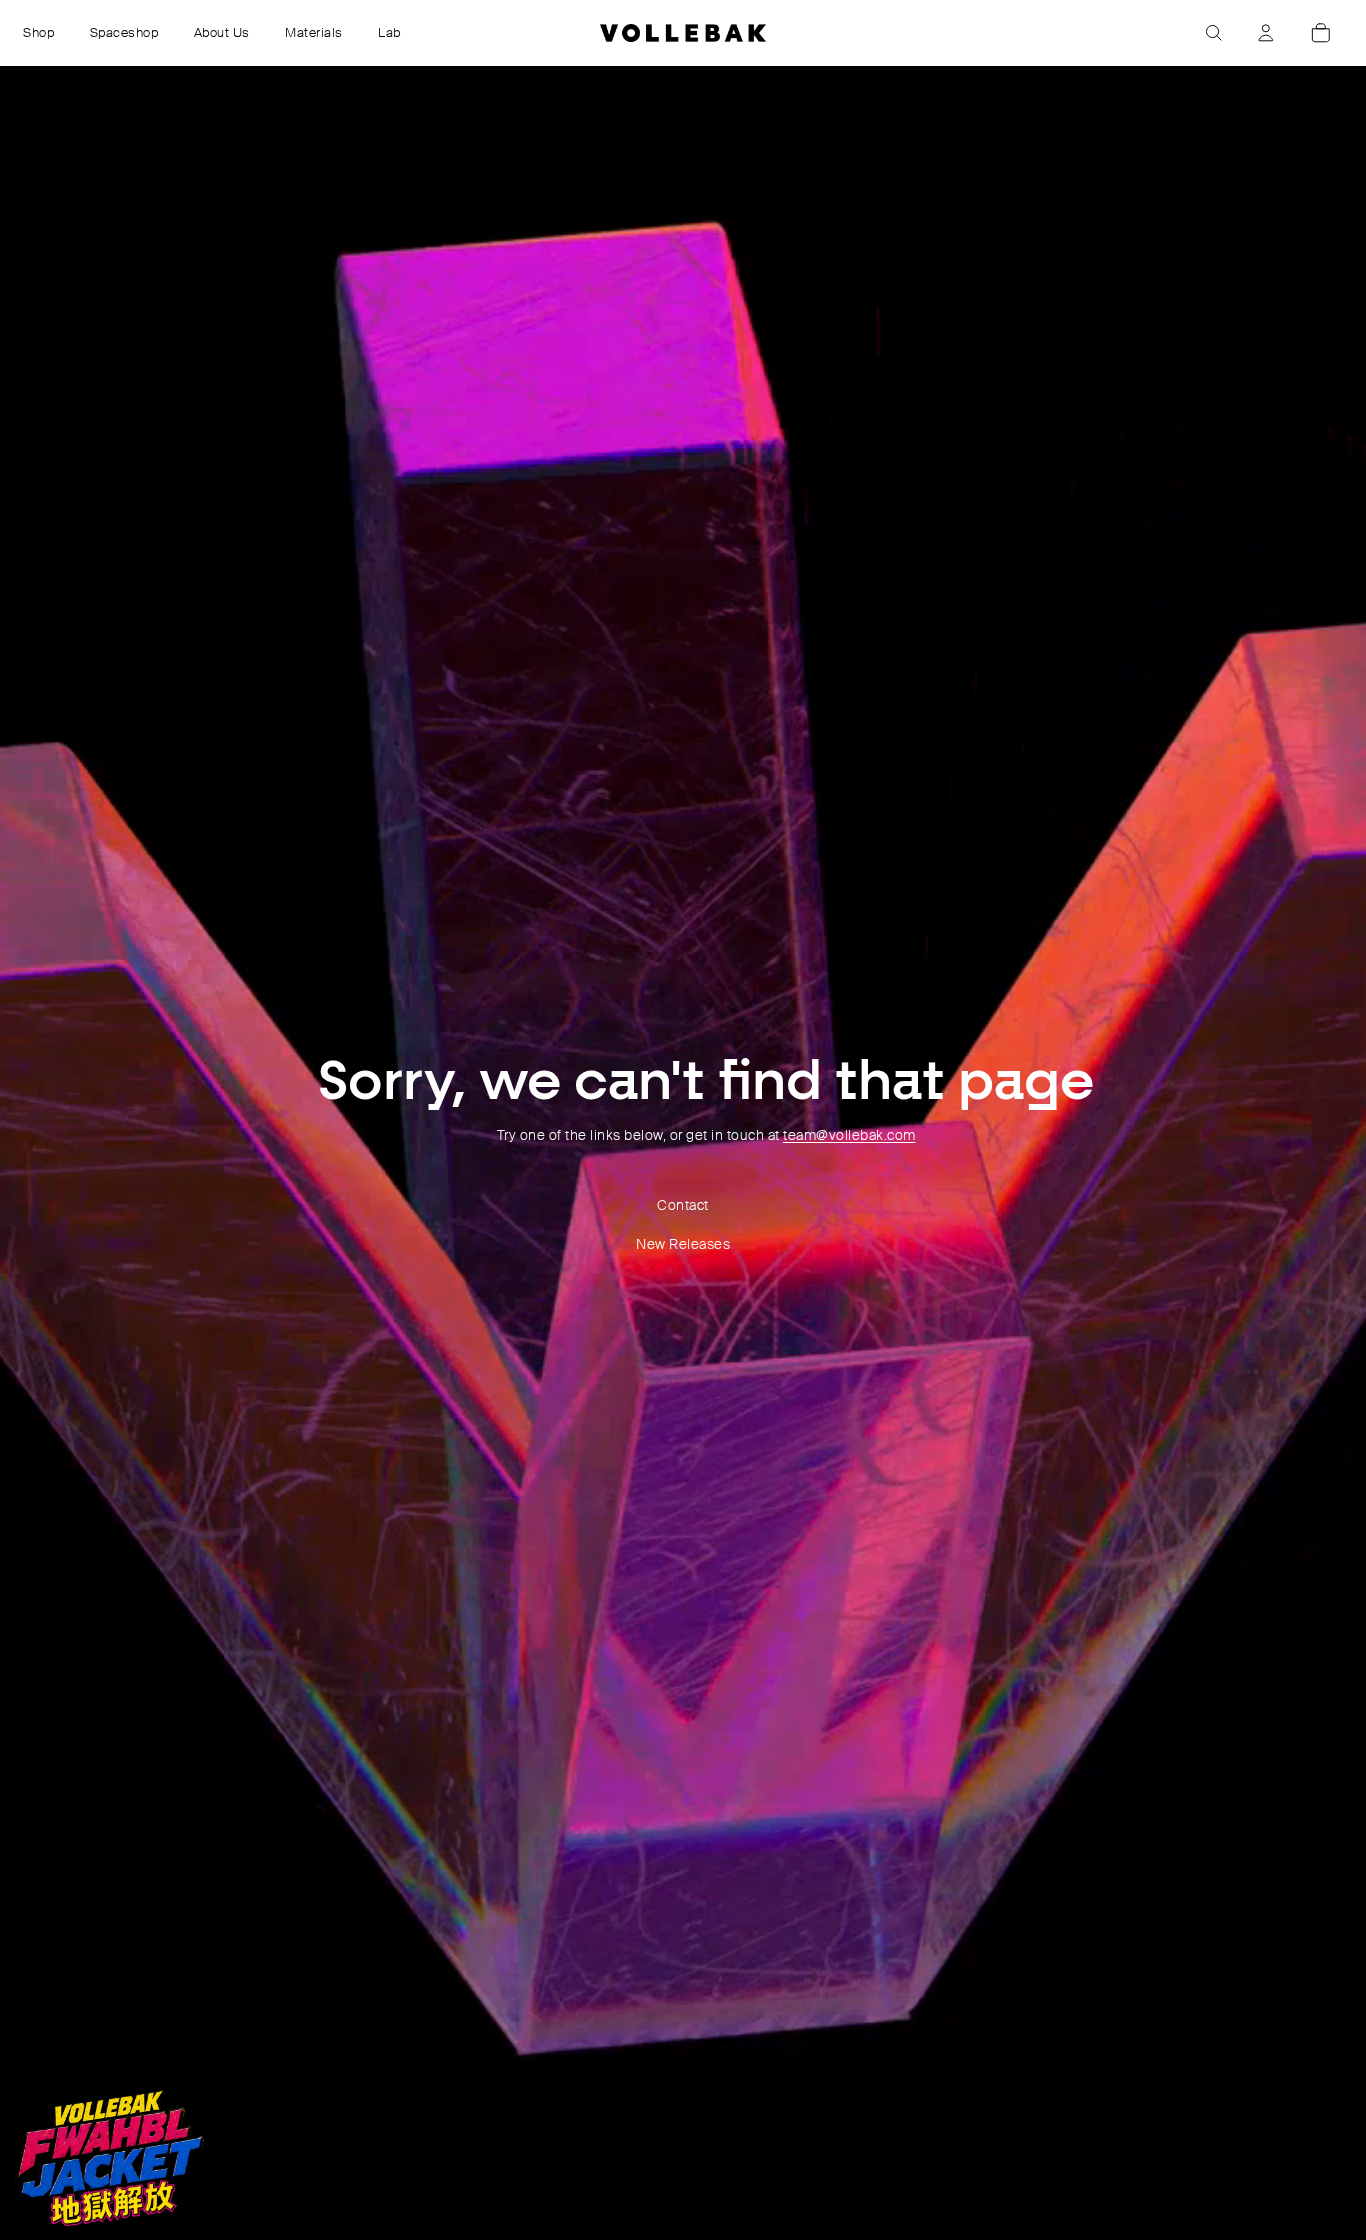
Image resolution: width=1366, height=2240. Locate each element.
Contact (683, 1205)
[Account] (1266, 33)
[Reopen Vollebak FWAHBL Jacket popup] (109, 2158)
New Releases (683, 1244)
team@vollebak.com (849, 1135)
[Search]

*-*-*

Can you rewrite the records as a JSON list of strings, with one string per line and blank lines omitted, starting at the line that contains "[Reopen Vollebak FWAHBL" and ending at the last line of the records?

Full solution:
[
  "[Reopen Vollebak FWAHBL Jacket popup] (109, 2158)",
  "New Releases (683, 1244)",
  "team@vollebak.com (849, 1135)",
  "[Search]"
]